New Rule: Cooking our food no longer serves a purpose. When we as a species ventured out of our garden of eden, which happened to be in Africa when it was a healthy tropical fruit and veggie laden home, we indeed needed to survive and get energy any way we could. Due to our increased intelligence and brain capacity (which I and many others argue was due to entheogen usage) we were smart enough to figure out we could apply fire to certain foods to make them digestible. The side effect though, of eating a diet not native to our species was shortened life and the advent of disease. Plato and Socrates and the Hippocratic doctors were well aware of this and professed the need for a fruit and veggie diet, and the coming detriment in health due to the advent of agriculture and consuming animals and grains as a base for nutrition.

New Rule: Supplements are useless. They are formulated under the pretense that we are not eating enough fruits and veggies and thus need to supplement the lack of nutrition lost. They are also formulated under the pretense that our current fruits and veggies are far too lacking in nutrients than in times past.
The odd thing is, the very supplements which are being marketed to us by these people are extracted and produced from the very plants and fruits which are being accused of being so devoid.
Compound onto this the fact that we are SURE that there are hundreds of thousands of compounds and phytochemicals and compounds yet to be isolated and discovered...how can a supplement be in any way equivalent to eating the whole, raw, fruit or veggie? The answer is it cannot.
And if there was no money to be made, the obvious answer would not to be to supplement but to EAT MORE FRUITS AND VEGGIES.
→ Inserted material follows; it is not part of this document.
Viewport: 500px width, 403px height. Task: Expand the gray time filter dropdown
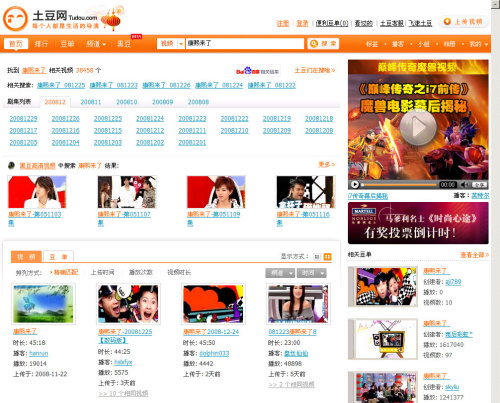point(312,273)
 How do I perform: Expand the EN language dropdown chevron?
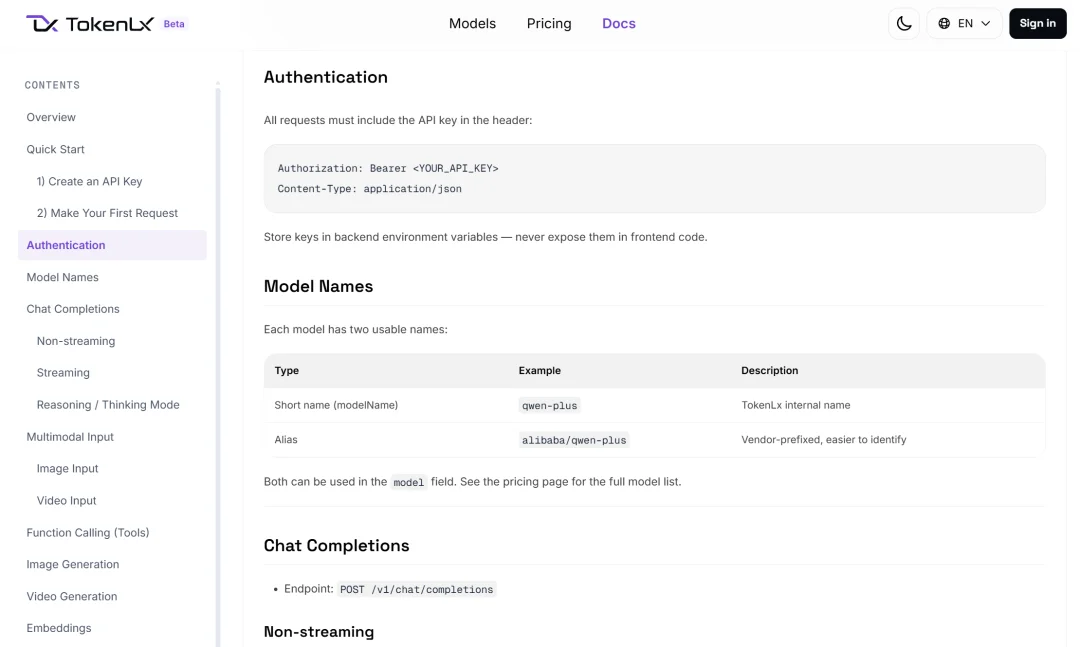986,23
New Rule: "complete protein" is a laughable idea. A piece of celery is a complete protein. It has all essential Amino Acids, and IN THE RIGHT RATIO, whereas meat has far too many SULFUR based amino acids (Methionine and Cystine) which cause disease in too high amounts, and that is WELL known.
I challenge anyone in the world to come up with a diet based on WHOLE FOODS of any sort to come up with a protein deficient diet. Cannot be done. If you ate nothing but bananas, oranges and romaine lettuce, as long as you ate enough calories, you would have all the essential amino acids, essential fatty acids and carbs to keep you going and living long.

I got more but I'll stop right there.


A Vegan I see.. This almost sounds religious.

Pastured meat i.e: Grass fed beef is by far the best thing a human can eat.
http://freetheanimal.com/2011/04/nutrit ... liver.html


read this blog (all articles) and try to argue:
http://rawfoodsos.com/2011/12/22/the-tr ... -it-wrong/

I do agree with you that grains and processed crap needs to go. As well as vegetable oil..

Vegetable and fruit are healthy but not complete - you are an Omnivoire not a cow. and who wants to constantly eat all day because you are constantly hungry?